On Oct 16, 2012, at 6:37 PM, Peter C. Wallace wrote:
On Tue, 16 Oct 2012, Eric Smith wrote:
The drivers aren't that difficult. The
receivers are more of a problem. The threshold voltage doesn't match anything
commonly available.
A good high impedance (48K) RS-422 receiver can do it but would violate the 0V leakage
current (~30 uA vs 10 uA) This may not be an issue since you only need one of the cards
(one lead tied to 1.5V so 1.5V +- 200 mV and even adjustable if you like)
For that matter, a good high-speed comparator will do the trick admirably
(throw in a little positive feedback for hysteresis and overdrive and
you're good). Last I checked (which was not a totally exhaustive search
about a year ago), it was hard to find ones that met:
- 35 ns Tpd
- <= 9.35 pf input capacitance
- <= 80 uA input impedance
- < $1 per gate
All the fast ones turn out to be really expensive, and when you're talking
about as many inputs as you need (22 for QBUS' BDAL lines alone, plus a
bunch of others), it adds up quickly.
So I'd like to see what can be done with discrete logic, ideally FETs.

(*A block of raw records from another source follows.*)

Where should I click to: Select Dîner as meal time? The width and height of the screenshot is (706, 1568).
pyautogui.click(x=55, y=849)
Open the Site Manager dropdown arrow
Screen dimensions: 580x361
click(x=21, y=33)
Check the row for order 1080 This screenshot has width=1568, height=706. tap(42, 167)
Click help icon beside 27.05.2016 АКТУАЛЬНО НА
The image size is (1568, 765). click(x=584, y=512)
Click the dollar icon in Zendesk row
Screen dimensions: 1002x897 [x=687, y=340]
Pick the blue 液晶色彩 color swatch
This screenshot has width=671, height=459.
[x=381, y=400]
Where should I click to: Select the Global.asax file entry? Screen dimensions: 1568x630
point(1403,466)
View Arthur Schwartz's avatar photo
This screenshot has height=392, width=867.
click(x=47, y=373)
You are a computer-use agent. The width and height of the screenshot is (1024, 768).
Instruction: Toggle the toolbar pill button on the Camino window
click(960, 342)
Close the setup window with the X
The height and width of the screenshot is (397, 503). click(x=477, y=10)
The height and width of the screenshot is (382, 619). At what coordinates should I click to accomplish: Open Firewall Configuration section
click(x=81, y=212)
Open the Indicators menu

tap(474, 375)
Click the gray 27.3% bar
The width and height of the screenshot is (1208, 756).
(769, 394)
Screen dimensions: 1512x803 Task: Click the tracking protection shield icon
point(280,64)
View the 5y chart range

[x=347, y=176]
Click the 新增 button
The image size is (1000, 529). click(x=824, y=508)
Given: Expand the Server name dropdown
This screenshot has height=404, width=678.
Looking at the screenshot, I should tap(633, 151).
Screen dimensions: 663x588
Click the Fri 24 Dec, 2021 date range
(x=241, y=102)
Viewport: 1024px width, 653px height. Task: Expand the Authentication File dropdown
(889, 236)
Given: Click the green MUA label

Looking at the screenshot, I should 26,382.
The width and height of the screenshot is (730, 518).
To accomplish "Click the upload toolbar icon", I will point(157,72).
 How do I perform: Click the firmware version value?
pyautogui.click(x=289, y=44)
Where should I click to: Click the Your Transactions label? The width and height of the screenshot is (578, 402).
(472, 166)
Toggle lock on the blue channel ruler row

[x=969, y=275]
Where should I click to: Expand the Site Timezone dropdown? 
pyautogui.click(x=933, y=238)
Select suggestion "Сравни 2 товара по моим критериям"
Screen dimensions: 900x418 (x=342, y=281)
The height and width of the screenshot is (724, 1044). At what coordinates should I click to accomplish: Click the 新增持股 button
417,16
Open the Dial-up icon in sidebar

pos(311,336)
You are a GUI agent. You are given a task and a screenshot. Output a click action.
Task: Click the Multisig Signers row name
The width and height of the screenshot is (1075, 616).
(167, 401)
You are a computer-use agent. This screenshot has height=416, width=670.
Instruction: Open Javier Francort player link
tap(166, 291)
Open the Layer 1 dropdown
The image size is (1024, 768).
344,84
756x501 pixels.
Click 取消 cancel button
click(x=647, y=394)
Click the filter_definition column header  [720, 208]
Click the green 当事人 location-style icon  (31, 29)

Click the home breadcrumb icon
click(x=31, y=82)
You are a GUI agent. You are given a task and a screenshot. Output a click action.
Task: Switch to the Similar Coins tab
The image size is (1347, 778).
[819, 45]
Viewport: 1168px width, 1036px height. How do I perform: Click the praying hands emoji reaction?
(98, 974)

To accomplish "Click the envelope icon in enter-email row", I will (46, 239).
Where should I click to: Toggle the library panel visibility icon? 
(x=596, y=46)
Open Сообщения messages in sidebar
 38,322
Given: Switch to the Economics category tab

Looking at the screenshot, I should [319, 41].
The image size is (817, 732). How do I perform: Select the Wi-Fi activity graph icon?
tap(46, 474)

Logic thresholds, especially with FET gates, are a bit out of my league,
but it's one of those things I'd love to learn if only I could find some
good reading material. My initial thought is that you'd at least want
something akin to a cascode arrangement, since the Miller capacitance on
a straight-up grounded-emitter amplifier is likely to be ugly; I might
be over thinking it.
One benefit of doing the bus logic in a CPLD/FPGA is that the polarity
of the data coming in doesn't matter for any practical purpose. If you
were to decompose things into, say, a PAL and some 74xx gates, it can
become a little hairier. In any case, my recollection is that the data
on QBUS is inverted, which makes things easier for single-transistor
drivers (and other inverting logic, which is presumably why).